Il y a quelque temps, je prenais l'avion pour Athènes et j'ai tout de suite été frappé par l'importance de la religion orthodoxe sur cette terre. On croise un pope à chaque coin de rue, tout vêtu de noir, arborant parfois même des lunettes de soleil à verres bleus... Le pope, comme les églises, font partie du paysage urbain. Les rues débouchent sans crier gare sur une petite chapelle, en plein milieu d'une place. Elles ne sont souvent pas plus grandes que la Portioncule1 et présentent le traditionnel plan en croix grecque. La dévotion du Grec est grande, frôlant parfois la superstition. Alors je me suis demandé pourquoi être grec et être orthodoxe, c'est un pléonasme. Pour cela, il faut remonter aux origines de l'Église d'Athènes...

## BLOC DE DONNÉES
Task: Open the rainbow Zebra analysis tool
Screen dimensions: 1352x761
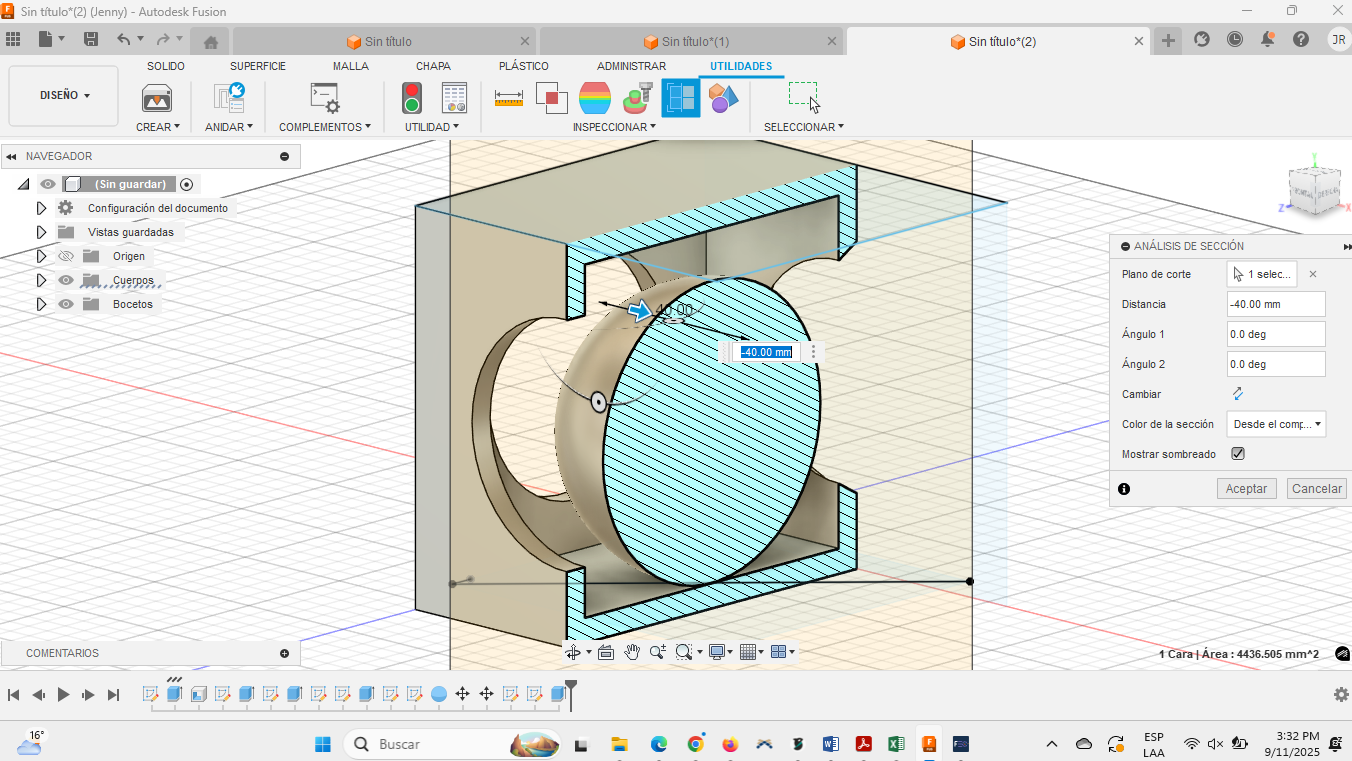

## CONSIGNES
1. Répondez à ces questions sur le texte source :
(a) Vers quelle ville le voyage en avion mène-t-il ?
(b) De quelle couleur le pope est-il vêtu ?
(c) Quel plan les petites chapelles présentent-elles ?
2. Recopiez tout le passage du texte source, depuis « Il y a quelque » jusqu'à « de l'Église d'Athènes... », en substituant « église » à « chapelle ».
Appuyez-vous uniquement sur le texte source.

## RÉPONSES
1.
(a) Athènes.
(b) Noir.
(c) Le traditionnel plan en croix grecque.

2.
Il y a quelque temps, je prenais l'avion pour Athènes et j'ai tout de suite été frappé par l'importance de la religion orthodoxe sur cette terre. On croise un pope à chaque coin de rue, tout vêtu de noir, arborant parfois même des lunettes de soleil à verres bleus... Le pope, comme les églises, font partie du paysage urbain. Les rues débouchent sans crier gare sur une petite église, en plein milieu d'une place. Elles ne sont souvent pas plus grandes que la Portioncule1 et présentent le traditionnel plan en croix grecque. La dévotion du Grec est grande, frôlant parfois la superstition. Alors je me suis demandé pourquoi être grec et être orthodoxe, c'est un pléonasme. Pour cela, il faut remonter aux origines de l'Église d'Athènes...